The result, Jones said, is that when a certain call comes in from the sideline, the trio can look into each other’s eyes and immediately know that they understand their responsibilities. That’s a weight off of Jones’ broad shoulders.

It played out that way in the spring open practice, Jones said. After an initial bumpy series in which he admitted to suffering from nerves, he settled down and had a superb performance.

“I was saying too much. It was nerve-wracking for me. I want to be right,” Jones said of that first offensive drive.

Jones said he then realized he doesn’t always have to be shouting instructions to his teammates. They know what they’re doing.
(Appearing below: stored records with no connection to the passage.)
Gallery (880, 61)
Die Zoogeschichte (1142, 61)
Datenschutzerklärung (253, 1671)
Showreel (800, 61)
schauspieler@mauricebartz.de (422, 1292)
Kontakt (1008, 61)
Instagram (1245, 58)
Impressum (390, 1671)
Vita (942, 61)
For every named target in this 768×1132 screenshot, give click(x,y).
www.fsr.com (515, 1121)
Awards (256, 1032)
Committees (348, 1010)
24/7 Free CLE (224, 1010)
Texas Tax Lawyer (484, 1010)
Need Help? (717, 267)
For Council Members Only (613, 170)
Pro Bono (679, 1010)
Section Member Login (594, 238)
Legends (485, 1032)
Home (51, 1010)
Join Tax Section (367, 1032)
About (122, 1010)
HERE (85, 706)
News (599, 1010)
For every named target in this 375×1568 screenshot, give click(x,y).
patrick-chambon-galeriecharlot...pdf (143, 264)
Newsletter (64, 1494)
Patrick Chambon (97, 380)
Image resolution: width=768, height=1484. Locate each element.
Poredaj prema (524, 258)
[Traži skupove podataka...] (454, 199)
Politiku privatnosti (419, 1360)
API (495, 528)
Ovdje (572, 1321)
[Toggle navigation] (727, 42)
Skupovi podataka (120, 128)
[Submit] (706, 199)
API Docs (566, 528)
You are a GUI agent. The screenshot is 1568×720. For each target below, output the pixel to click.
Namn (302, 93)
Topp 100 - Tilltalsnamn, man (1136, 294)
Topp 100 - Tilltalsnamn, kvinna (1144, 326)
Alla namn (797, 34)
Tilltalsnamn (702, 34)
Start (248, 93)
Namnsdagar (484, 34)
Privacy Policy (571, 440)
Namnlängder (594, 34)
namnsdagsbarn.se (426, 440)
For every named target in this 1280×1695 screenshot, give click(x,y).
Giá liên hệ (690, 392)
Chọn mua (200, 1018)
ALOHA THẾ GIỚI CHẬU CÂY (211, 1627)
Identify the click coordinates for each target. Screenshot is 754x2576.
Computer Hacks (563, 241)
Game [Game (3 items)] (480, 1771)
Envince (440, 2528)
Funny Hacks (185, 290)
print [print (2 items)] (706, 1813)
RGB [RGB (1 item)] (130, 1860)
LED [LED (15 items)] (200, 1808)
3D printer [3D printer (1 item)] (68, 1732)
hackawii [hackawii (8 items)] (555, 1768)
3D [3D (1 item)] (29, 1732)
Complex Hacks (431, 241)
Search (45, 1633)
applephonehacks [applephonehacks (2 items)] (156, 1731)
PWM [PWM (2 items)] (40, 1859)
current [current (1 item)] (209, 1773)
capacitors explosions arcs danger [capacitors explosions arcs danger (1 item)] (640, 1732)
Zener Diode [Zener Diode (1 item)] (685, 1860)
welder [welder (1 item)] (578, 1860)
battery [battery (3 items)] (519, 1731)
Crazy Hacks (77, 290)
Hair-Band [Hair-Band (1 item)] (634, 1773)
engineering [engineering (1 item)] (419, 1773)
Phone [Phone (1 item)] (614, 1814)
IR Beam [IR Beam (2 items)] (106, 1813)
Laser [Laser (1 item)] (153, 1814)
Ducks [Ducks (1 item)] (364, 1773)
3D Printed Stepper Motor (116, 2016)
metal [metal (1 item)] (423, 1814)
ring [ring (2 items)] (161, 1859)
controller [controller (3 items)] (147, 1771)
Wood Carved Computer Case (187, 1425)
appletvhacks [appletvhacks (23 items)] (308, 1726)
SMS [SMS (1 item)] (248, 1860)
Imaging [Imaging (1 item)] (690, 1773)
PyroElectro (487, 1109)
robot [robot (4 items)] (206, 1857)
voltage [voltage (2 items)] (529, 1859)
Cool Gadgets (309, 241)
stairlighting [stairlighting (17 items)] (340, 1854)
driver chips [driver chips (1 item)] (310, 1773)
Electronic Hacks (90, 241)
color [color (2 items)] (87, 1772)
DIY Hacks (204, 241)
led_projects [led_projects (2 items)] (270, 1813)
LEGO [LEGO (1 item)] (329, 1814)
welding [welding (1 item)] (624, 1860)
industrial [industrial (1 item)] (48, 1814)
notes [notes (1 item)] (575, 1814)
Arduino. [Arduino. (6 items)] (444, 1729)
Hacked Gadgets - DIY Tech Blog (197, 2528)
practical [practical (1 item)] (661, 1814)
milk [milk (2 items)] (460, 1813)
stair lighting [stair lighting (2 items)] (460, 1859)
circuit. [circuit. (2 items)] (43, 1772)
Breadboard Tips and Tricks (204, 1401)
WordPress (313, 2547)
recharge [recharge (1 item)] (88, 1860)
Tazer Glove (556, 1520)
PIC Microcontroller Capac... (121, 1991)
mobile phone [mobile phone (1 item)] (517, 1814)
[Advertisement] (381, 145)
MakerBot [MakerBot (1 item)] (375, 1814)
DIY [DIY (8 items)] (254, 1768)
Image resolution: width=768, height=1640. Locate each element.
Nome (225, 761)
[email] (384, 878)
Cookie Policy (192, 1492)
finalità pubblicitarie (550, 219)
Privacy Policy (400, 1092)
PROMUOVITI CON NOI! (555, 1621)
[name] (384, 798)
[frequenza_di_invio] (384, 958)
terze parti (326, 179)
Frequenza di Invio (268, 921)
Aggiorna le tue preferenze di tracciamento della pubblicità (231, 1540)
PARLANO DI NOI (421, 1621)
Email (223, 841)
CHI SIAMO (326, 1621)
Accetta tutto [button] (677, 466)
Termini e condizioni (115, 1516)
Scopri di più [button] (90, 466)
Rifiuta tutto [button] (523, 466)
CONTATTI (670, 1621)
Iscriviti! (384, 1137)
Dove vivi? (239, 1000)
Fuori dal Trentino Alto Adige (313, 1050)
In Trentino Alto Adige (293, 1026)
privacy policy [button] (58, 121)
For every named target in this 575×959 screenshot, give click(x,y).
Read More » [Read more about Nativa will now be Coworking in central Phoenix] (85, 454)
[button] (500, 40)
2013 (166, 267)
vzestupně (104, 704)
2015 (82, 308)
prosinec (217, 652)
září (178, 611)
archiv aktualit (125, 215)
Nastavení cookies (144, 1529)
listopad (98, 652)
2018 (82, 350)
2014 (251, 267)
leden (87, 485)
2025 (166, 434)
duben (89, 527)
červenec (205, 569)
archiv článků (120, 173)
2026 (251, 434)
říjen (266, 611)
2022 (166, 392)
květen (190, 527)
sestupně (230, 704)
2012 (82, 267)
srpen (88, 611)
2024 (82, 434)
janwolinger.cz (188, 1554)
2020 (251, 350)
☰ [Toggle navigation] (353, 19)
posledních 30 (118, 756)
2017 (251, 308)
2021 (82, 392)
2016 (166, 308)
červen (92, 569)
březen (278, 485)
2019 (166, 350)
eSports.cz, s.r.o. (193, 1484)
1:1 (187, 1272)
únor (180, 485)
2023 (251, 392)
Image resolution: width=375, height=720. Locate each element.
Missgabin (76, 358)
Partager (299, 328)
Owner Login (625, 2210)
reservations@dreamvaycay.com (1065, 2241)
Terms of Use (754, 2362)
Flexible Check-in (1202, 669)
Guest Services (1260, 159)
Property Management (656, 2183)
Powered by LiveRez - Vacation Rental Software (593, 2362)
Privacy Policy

“I think we have more of a team instead of just one person. I’m not saying we weren’t a team when Josey was here, but it was more of a (feeling of), ‘Josey didn’t make that play … Aaww, s---, it’s a big gain.’

“Everybody’s chipping in here and there. No one’s on a spot anymore.”

Instead, Jones sees it as he’s in a spot where he belongs. Just part of a trio that is aiming to get better by the day.